Concernant l’IVG, les médecins bénéficient d’une clause spécifique, instaurée par la loi Veil qui précise qu’un « médecin ou sage-femme n’est jamais tenu de pratiquer une interruption volontaire de grossesse ». Les associations de défense de l’IVG dénoncent la portée symboliquement stigmatisante de cette double clause. Sa suppression ne menacerait en rien le droit des médecins de refuser cet acte et permettrait de faire évoluer le regard que l’on porte sur ce soin.
Des restrictions possibles.
Inscrire dans la liberté de recourir à l’IVG n’empêche pas d’y opposer des restrictions. Tant qu’une loi en délimite l’objet, celles-ci ne seront pas reconnues comme une menace à la liberté.
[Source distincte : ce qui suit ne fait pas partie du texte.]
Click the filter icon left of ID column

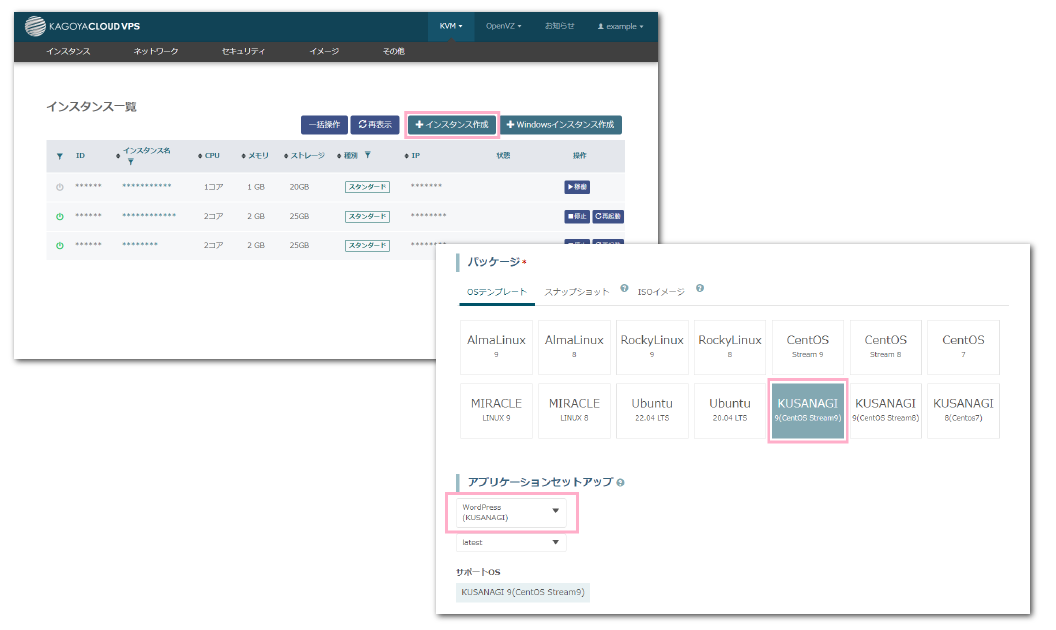click(x=60, y=156)
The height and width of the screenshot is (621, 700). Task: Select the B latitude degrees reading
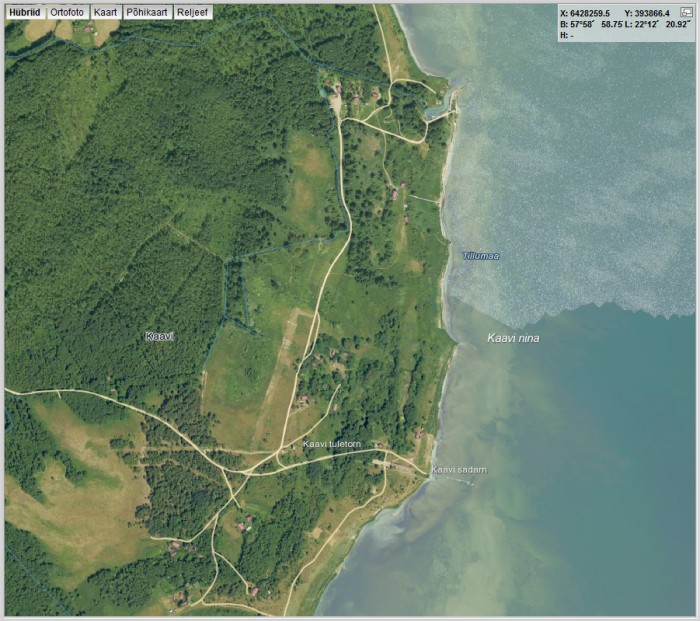pos(579,24)
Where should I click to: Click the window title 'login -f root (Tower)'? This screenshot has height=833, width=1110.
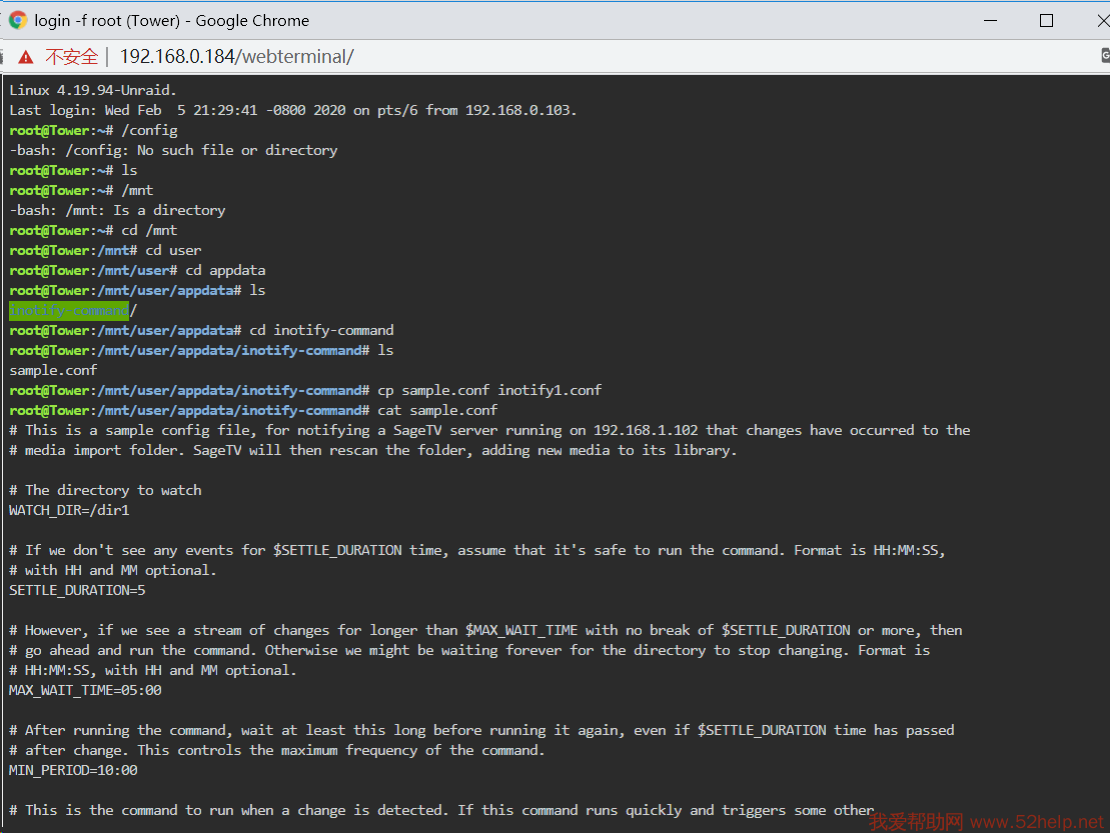tap(172, 20)
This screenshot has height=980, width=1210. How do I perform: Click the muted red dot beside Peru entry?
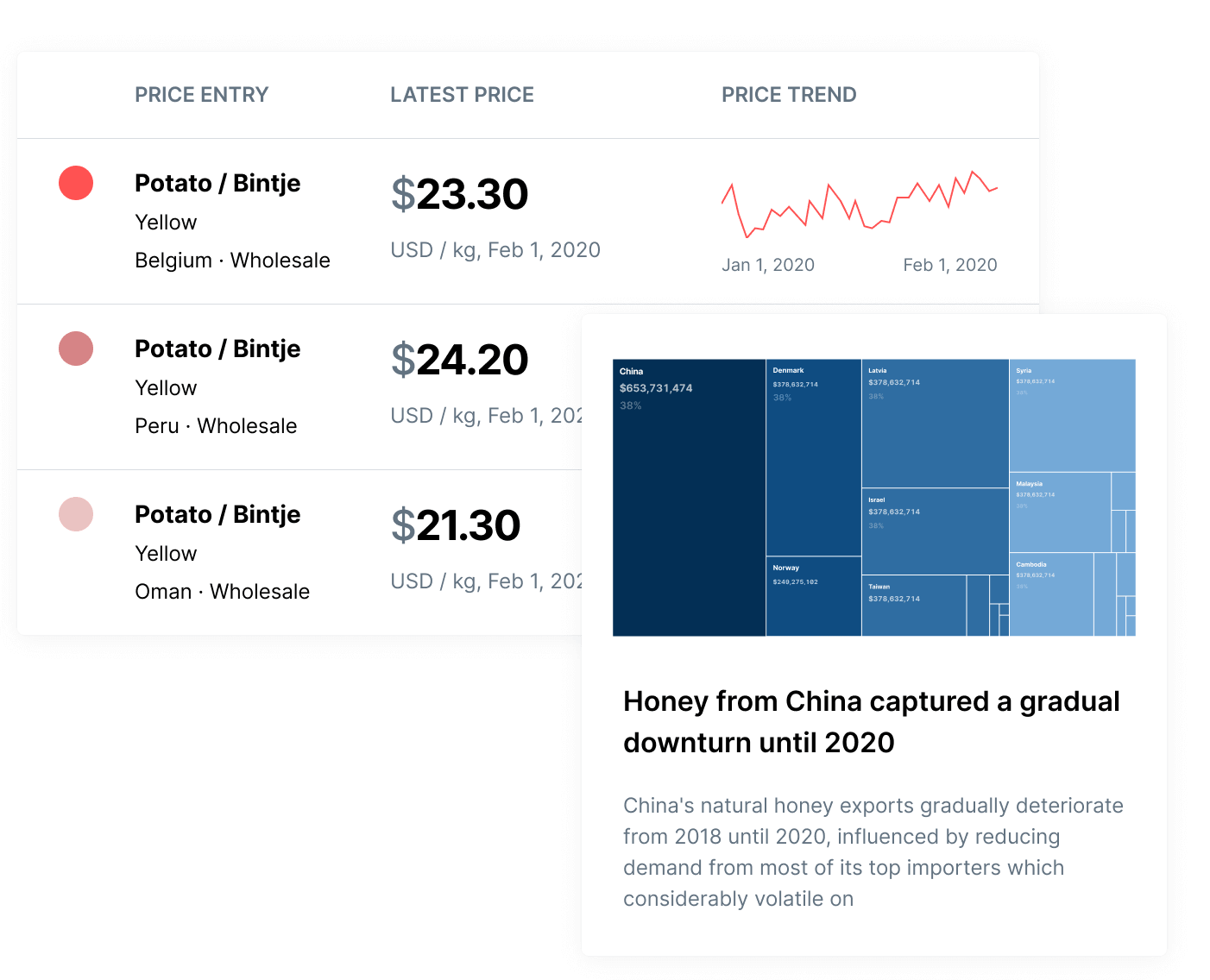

Dans le cadre de ce texte, la possibilité d’avorter pourrait très bien être réduite aux situations où la grossesse est issue d’un viol ou la vie de la mère menacée.
La proposition de loi adoptée par le Sénat est donc loin d’être suffisante pour protéger l’accès à l’IVG.
Pour finir, il est important d’observer que l’extrême droite se montre en bonne position pour les prochaines élections et qu’une majorité parlementaire peut permettre une nouvelle révision de la Constitution, voire son abolition. Si Marine Le Pen, cheffe de file du Rassemblement National, juge aujourd’hui cette inscription inutile car « aucun mouvement ne demande la remise en cause de l’IVG », il ne faut pas oublier qu’elle affirmait en 2012 que de nombreuses femmes utilisaient l’avortement comme « un moyen de contraception ».